Deputy supervisor Dan Torres concurred. “The campaign leveled against our local referendum (by the New York State Association of Realtors) was the most expensive campaign against a referendum in the history of New Paltz and Ulster County. They spent $150,000 to spread disinformation to our residents about this referendum — that’s more than the entire DA (district attorney’s) race!”

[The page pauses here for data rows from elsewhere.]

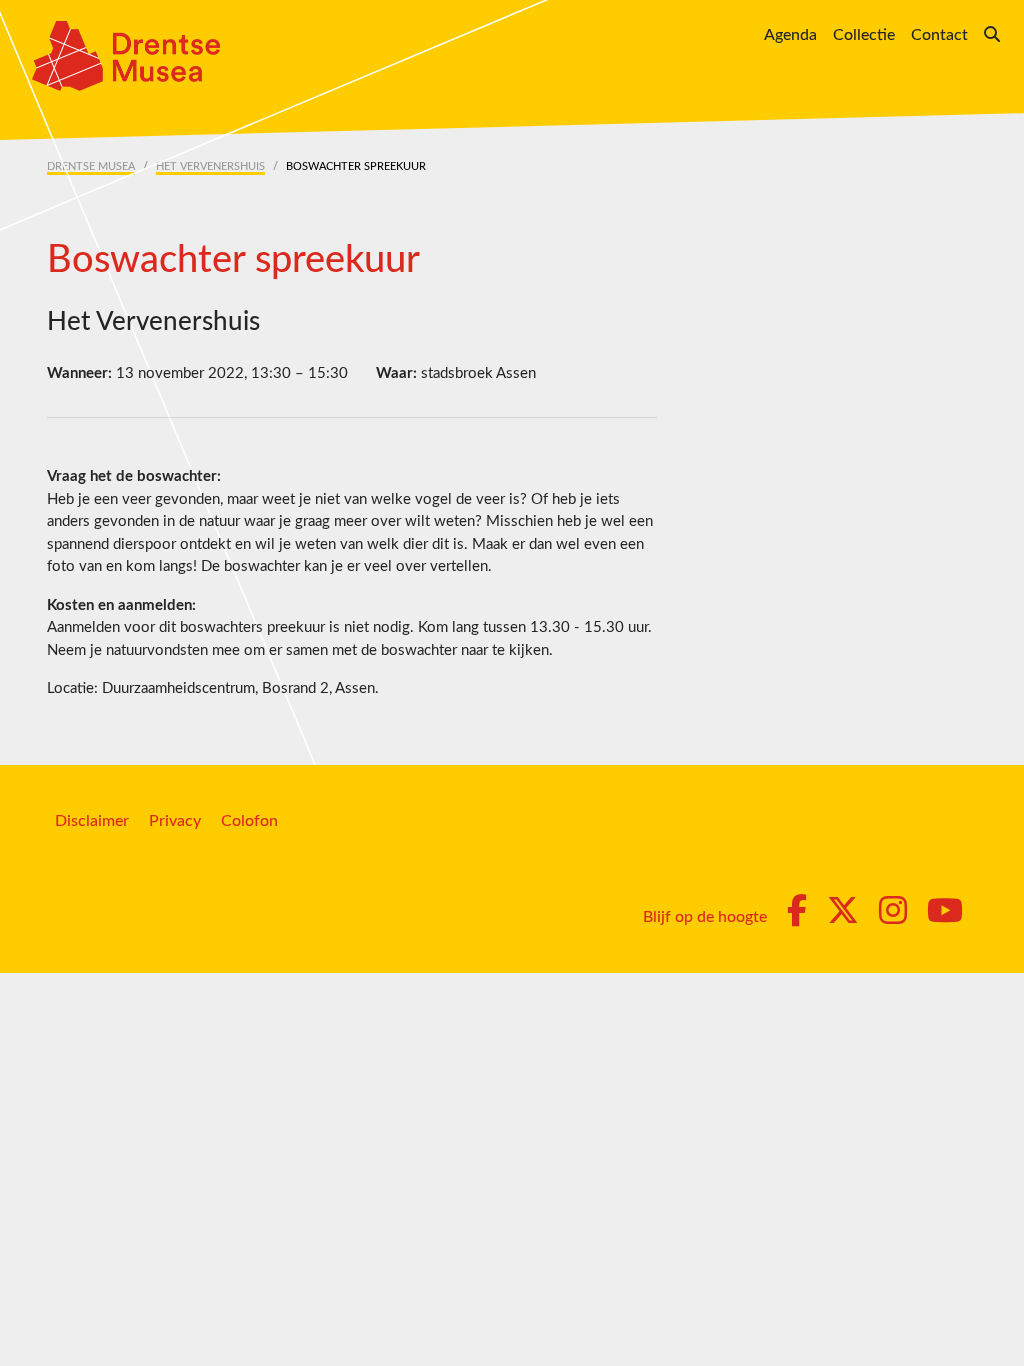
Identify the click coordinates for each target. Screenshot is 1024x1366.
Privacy (175, 821)
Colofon (249, 821)
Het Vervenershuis (210, 166)
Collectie (864, 35)
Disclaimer (92, 821)
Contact (939, 35)
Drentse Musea (91, 166)
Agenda (790, 35)
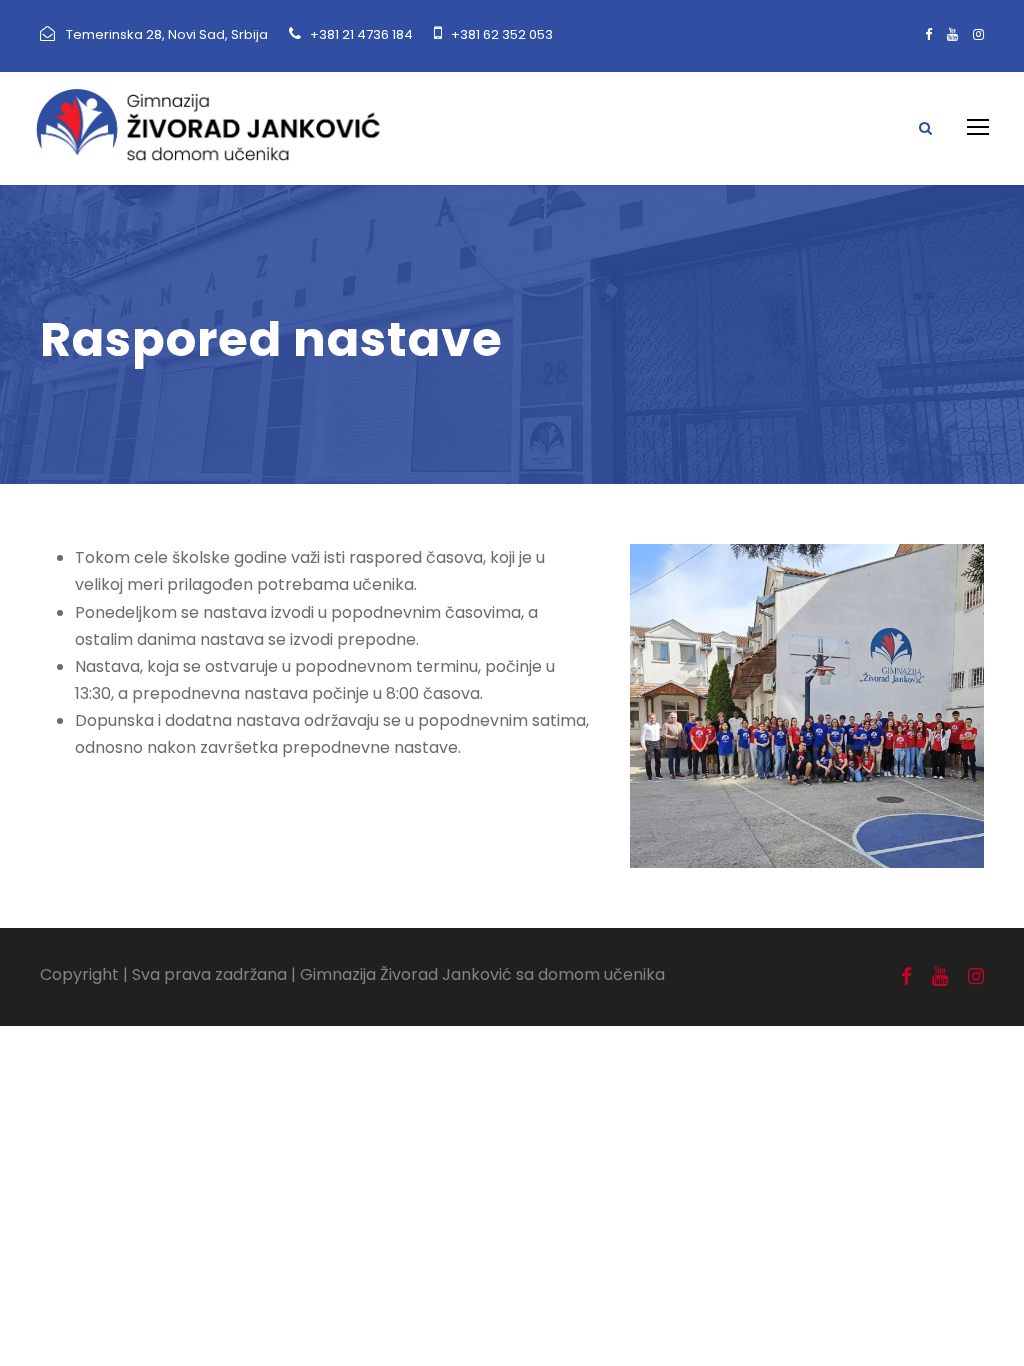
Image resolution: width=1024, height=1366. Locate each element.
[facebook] (928, 34)
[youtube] (952, 34)
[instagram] (978, 34)
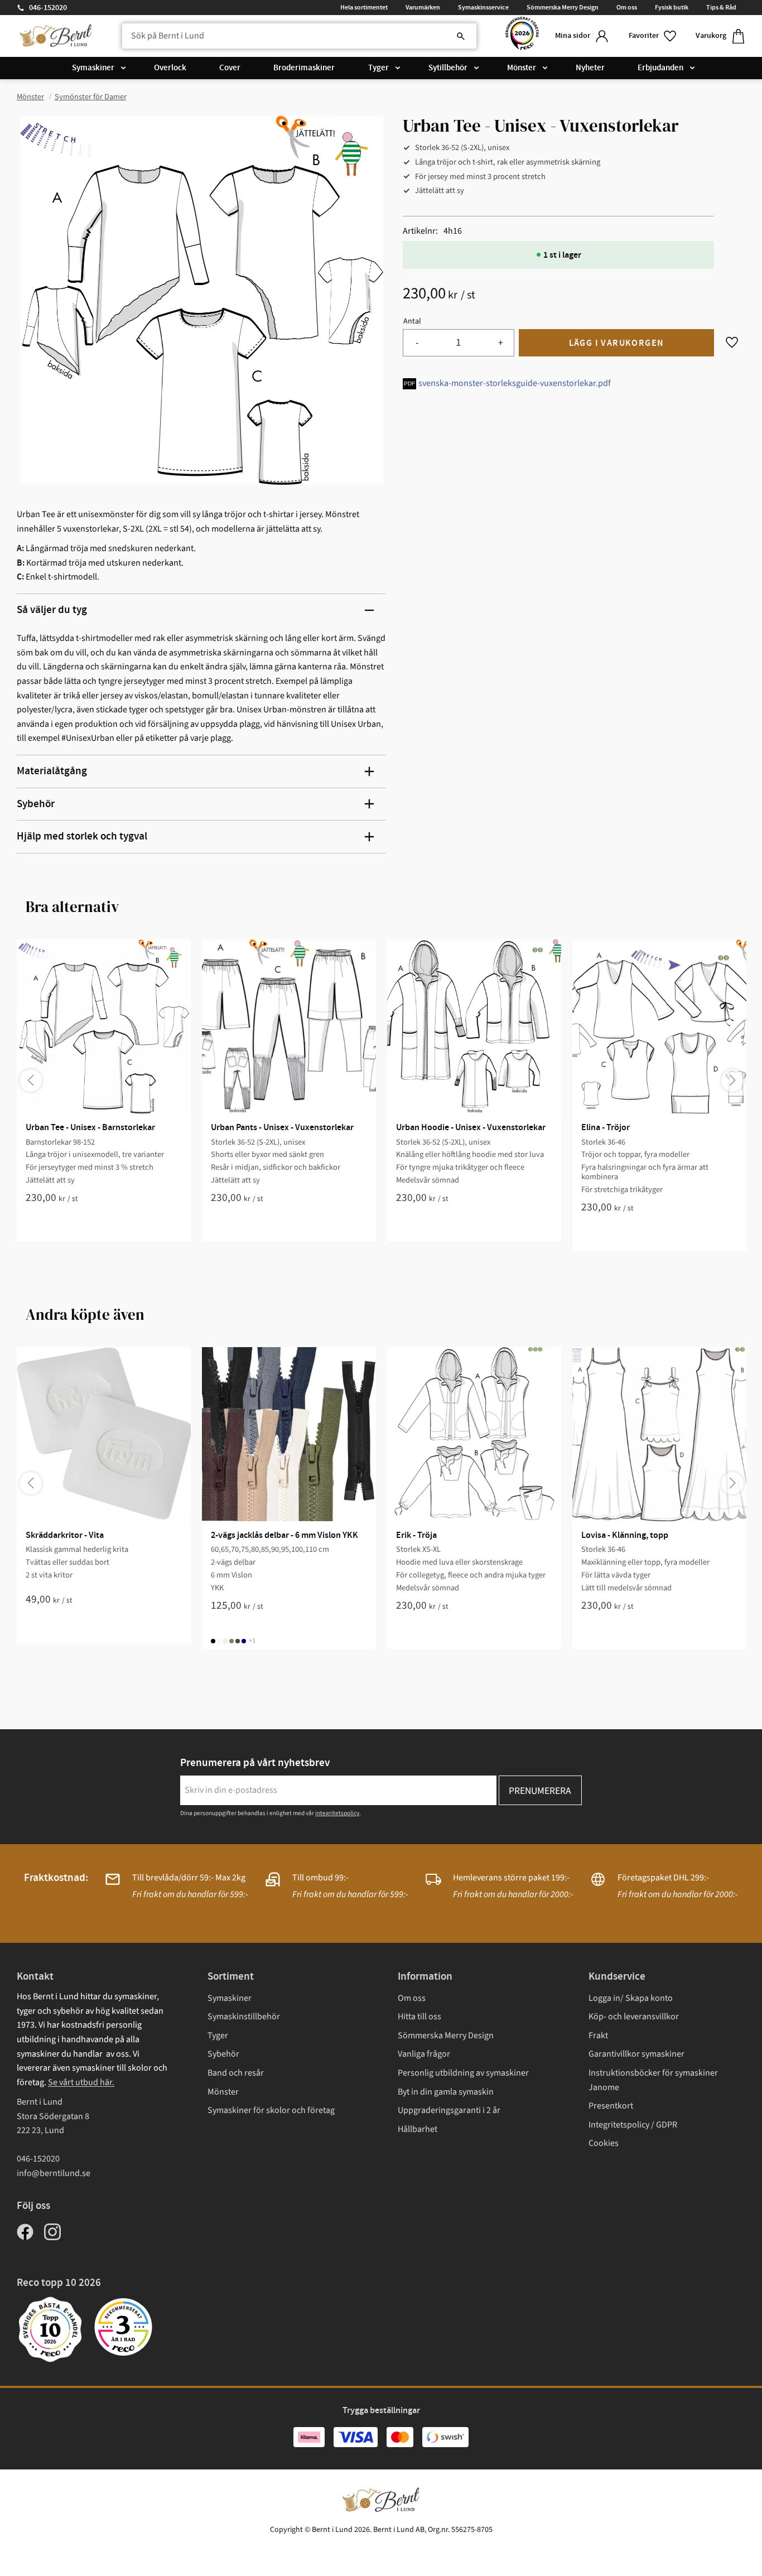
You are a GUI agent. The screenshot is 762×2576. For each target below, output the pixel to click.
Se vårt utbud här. (81, 2082)
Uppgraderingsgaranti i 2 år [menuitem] (449, 2110)
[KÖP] (616, 342)
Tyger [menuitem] (378, 68)
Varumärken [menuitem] (423, 7)
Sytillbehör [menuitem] (447, 68)
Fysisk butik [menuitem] (671, 7)
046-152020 (48, 8)
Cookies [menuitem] (604, 2143)
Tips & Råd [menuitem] (721, 7)
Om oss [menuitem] (626, 7)
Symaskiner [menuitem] (93, 68)
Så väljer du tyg (52, 610)
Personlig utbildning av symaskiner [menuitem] (463, 2073)
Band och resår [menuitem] (236, 2073)
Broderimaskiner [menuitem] (304, 68)
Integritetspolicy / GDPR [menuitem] (633, 2125)
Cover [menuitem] (229, 68)
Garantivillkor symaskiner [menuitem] (636, 2054)
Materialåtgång (52, 771)
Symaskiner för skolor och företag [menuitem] (271, 2110)
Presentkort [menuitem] (611, 2106)
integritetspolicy (337, 1813)
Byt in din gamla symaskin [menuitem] (446, 2092)
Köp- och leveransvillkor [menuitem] (634, 2016)
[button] (653, 36)
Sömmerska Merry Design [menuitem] (563, 7)
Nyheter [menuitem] (590, 68)
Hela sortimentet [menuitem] (364, 7)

Rhett Weires, a native New Paltzian, also officially won the seat on the New Paltz Town Court handedly as he was running on the Democratic line unopposed. The local lawyer was appointed by the town to fill the vacancy left by former town justice Jonathon Katz in 2019. He has now secured the gavel for a four-year term alongside town justice James Bacon.

There are 3 comments

  1. FunkieGunkie

    So which open space will be protected? Mohonk, OSI, Nature Conservancy, NYSDEC, PIPC and Walkill Valley Land Trust already own all the valuable real estate. Taxes are high because of these organizations not contributing any tax revenue to the Town and own large amounts of prime land. The Town is literally run by these organizations and the taxes are already ridiculous. Infrastructure and tourist traffic is horrible. Pollution is increasing. I’m glad I don’t live in New Paltz anymore. They only pander to tourism and don’t care about their taxpayers. I wouldn’t move to this town for several reasons but this is just another example of featherheads running the show and greenwashing their capitalistic not for profits real estate monopolies. True conservation does not promote city people and out of state tourists to drive hours and then pay ridiculous money to be with Nature and other tourists. It’s just as bad as visiting Yosemite or Yellowstone Park bit in a smaller space.

  2. John Arbo

    The Previous commentor is mistaken. Cost of community service studies consistently show that farmland and open space when it’s preserved and still on the tax rolls unlike the parcels that are referenced, requires less in municipal services than housing does.

    In Warwick the community preservation plan specifies that preserved parcels will remain on the tax rolls. State law is fairly detailed about these things, I don’t know if it is mandated to be so, but it is common sense.

    Realtors always predictably come out against such measures as they did in the town of Warwick in 2000 and in 2005, forgetting that part of what makes a location desirable is a reasonable amount of care about land-use and preservation of open space, especially in places that still have some.

    1. FunkieGunkie

      Your opinions are not supported by any studies except the ones paid and executed by Land Trust organizations themselves. There are no studies by third parties. Conservation easements lower property values across the board so land can can be picked up for pennies on the dollar. Just use your own brain, eyes and ears. You will see it for what it is. Self serving, money making not for profit real estate monopolies greenwashing environmentalism and patting themselves on the back everywhere they go. Nature is for sale and undreds of thousands of people driving cars from hours away is a far cry from conservation and preservation.